An online auction is a widely used mechanism for selling advertisements using Internet search engines. Each time a user enters a search term into a search engine, the online auction allocates the advertising space within that user's search results. There are hundreds of millions of separate online auctions conducted every day. Search engines' revenues from online auctions are on the order of ten billion dollars per year. As a result, these advertising auctions are receiving considerable attention from practitioners and academics. For example, Abrams, Z., Revenue Maximization When Bidders Have Budgets, In Proceedings the ACM-SIAM Symposium on Discrete Algorithms, 2006, considers the role of bid increment; Feng, J., Bhargava, H., and Pennock, D., Implementing Sponsored Search in Web Search Engines: Computational Evaluation of Alternative Mechanisms, INFORMS Journal on Computing, 2005, consider the implications of ranking rules; and Borgs, C., et al., Multi-Unit Auctions with Budget-Constrained Bidders, In Proceedings the Sixth ACM Conference on Electronic Commerce, Vancouver, BC, 2005 consider the effect of budgets; and Szymanski, B. and Lee, J., Impact of ROI on Bidding and Revenue in Sponsored Search Advertisement Auctions, Second Workshop on Sponsored Search Auctions, 2006, use simulations to study sponsored search auctions.

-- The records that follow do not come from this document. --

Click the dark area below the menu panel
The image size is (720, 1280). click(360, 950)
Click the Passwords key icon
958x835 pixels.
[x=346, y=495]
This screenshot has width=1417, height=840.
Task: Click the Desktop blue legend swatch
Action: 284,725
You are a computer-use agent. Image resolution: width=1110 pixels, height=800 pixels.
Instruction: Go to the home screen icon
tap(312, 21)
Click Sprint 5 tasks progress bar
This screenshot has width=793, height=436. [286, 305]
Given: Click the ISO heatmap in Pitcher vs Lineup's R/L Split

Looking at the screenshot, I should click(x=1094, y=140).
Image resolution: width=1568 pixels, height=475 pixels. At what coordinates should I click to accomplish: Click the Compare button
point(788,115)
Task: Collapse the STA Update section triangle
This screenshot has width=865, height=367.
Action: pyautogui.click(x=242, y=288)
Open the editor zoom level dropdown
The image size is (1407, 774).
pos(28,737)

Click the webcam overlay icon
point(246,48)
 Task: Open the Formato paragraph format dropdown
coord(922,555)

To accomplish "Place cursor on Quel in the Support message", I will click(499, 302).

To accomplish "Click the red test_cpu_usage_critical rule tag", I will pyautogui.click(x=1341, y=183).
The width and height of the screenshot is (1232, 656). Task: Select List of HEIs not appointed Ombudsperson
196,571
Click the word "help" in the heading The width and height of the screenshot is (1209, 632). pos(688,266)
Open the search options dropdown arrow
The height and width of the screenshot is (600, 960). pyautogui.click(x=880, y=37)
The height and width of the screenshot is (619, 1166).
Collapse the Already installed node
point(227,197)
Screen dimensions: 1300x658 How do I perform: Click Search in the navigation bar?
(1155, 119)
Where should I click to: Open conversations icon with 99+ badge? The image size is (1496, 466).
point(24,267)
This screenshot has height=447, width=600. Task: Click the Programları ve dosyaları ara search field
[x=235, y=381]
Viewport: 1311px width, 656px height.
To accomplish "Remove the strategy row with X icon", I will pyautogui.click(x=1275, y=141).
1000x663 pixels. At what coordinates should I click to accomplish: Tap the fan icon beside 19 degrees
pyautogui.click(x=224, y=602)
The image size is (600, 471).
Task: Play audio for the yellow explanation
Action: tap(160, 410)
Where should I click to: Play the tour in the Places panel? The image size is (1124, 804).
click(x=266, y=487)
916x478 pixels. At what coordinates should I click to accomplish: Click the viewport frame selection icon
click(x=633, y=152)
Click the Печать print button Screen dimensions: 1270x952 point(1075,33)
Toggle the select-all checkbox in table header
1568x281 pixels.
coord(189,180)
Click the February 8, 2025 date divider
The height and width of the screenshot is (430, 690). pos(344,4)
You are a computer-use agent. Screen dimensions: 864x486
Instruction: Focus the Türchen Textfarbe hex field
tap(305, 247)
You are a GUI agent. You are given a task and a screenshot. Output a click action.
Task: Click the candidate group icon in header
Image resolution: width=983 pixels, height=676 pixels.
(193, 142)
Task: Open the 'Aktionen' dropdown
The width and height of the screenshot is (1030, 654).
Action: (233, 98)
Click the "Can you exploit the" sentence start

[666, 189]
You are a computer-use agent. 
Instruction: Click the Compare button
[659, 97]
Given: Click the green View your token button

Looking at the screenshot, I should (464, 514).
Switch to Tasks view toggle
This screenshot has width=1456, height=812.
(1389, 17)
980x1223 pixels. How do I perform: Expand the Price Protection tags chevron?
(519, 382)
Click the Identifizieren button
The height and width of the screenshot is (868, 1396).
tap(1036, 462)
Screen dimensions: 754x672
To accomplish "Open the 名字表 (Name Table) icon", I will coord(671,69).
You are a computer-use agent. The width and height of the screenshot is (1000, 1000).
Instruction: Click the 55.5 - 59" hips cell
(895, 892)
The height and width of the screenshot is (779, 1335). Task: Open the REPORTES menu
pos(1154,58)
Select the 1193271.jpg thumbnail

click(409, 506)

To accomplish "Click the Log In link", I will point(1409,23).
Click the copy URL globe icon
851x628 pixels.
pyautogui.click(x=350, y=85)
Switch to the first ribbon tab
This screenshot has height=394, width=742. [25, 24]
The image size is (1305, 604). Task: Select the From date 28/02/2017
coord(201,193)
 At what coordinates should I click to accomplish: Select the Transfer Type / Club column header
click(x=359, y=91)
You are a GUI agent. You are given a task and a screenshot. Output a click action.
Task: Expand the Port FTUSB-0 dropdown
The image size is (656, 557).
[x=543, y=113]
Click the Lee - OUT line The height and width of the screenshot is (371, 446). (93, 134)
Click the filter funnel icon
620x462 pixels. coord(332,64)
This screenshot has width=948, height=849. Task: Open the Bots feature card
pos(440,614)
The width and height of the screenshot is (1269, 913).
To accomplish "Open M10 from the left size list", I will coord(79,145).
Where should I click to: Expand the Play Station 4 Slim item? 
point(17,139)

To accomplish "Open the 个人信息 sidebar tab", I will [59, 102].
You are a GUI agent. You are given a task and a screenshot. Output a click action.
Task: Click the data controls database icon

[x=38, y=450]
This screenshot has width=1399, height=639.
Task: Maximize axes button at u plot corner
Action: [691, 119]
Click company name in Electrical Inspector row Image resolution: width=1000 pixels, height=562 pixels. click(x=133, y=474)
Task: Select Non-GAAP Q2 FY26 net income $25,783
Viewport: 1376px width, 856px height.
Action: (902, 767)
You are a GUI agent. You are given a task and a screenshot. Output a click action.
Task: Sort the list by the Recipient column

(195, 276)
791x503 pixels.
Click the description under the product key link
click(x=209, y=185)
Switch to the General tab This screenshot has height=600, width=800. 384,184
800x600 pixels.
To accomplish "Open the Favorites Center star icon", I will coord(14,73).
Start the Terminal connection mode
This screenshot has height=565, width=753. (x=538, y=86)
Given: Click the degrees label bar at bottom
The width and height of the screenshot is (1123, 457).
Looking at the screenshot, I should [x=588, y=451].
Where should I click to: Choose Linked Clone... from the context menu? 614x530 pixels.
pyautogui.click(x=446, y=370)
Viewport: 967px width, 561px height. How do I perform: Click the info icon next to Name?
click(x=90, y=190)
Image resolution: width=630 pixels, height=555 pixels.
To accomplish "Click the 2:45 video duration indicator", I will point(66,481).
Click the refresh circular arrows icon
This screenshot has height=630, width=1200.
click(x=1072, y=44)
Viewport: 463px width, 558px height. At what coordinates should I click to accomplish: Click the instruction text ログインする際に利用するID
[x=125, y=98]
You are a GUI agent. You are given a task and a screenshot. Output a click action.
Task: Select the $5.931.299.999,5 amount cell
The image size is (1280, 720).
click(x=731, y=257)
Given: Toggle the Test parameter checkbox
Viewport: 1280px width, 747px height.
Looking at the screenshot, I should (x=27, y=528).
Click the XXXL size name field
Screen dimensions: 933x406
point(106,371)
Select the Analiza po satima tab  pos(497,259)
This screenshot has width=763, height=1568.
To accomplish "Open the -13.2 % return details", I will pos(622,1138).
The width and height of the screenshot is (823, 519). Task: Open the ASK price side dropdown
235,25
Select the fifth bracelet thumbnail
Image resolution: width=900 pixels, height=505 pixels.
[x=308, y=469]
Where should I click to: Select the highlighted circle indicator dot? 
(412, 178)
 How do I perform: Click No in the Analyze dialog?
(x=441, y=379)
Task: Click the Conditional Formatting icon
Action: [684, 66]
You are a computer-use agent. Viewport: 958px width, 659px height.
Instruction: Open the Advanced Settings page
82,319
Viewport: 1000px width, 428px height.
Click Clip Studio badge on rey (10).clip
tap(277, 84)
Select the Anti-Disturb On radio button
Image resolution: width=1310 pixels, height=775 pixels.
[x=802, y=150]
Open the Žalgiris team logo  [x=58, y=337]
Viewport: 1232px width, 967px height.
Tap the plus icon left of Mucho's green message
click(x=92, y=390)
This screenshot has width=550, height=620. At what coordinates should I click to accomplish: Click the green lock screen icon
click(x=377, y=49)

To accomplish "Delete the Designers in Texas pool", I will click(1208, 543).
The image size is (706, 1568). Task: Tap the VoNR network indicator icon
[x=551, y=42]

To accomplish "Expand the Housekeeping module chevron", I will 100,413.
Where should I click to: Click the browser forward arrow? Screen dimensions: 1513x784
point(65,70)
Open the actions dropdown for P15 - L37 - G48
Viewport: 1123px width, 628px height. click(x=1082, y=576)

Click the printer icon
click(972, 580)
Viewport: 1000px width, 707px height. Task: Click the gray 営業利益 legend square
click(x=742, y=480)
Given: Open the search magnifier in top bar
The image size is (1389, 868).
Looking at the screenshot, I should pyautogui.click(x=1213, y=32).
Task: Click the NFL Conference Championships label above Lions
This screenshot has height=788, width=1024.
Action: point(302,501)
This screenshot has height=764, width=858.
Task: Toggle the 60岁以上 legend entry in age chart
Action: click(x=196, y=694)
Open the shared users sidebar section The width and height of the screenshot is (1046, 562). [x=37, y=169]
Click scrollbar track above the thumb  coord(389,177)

However, these theoretical analyses of online auctions have neglected the role and importance of the reserve price for auctioneers in multi-unit auctions. Myerson, R., Optimal Auction Design, Mathematics of Operation Research 6, 58-73, 1981, proves that adding a reserve price to an otherwise efficient auction is an optimal mechanism in a single-unit auction in the case of symmetric bidders. In general, the auction for search advertisements is a multi-unit auction, and optimal mechanism design in multi-unit auctions are an open problem. See for example, Chawla, C., Hartline, J., Klienberg, B., Approximately Optimal Multi-Product Pricing, with and without Lotteries, Bay Algorithmic Game Theory Symposium, September 2006.
An online keyword auction represents a double-sided auction where there may be a buyer and a seller. There have been several attempts to design budget balanced mechanisms for double-sided auctions where both the buyers and sellers are strategic and the goods are either homogeneous or heterogeneous. When designing a mechanism for implementing a trading market such as a double-sided auction, there are several key properties that are desirable to maintain. Some of the more important ones are individual rationality (“IR”)—to make it worthwhile for all traders to participate, incentive compatibility (“IC”)—to give incentive to traders to report their true value to the mechanism, and budget balance (“BB”)—not to run the mechanism on a loss. See for example, McAfee R. P. A Dominant Strategy Double Auction, Journal of Economic Theory, Volume 56, pages 434-450, 1992, and Y. Bartal, R. Gonen and P. La Mura, Negotiation-range Mechanisms: Exploring the Limits of Truthful Efficient Markets, Electronic Commerce 2004: Proceedings of the 5th ACM Conference on Electronic Commerce, 2004. In McAfee, a mechanism is developed that, given valuations of buyers and sellers, produces an allocation (which are the trading players) and a matching between buyers and sellers such that the mechanism is IR, IC, and BB.
What is needed is a system and method for a double-sided auction that may optimize the reserve price and allocation of web page placements. Such a system and method should be able to maximize revenue while bounding any loss of efficiency of the online keyword auction.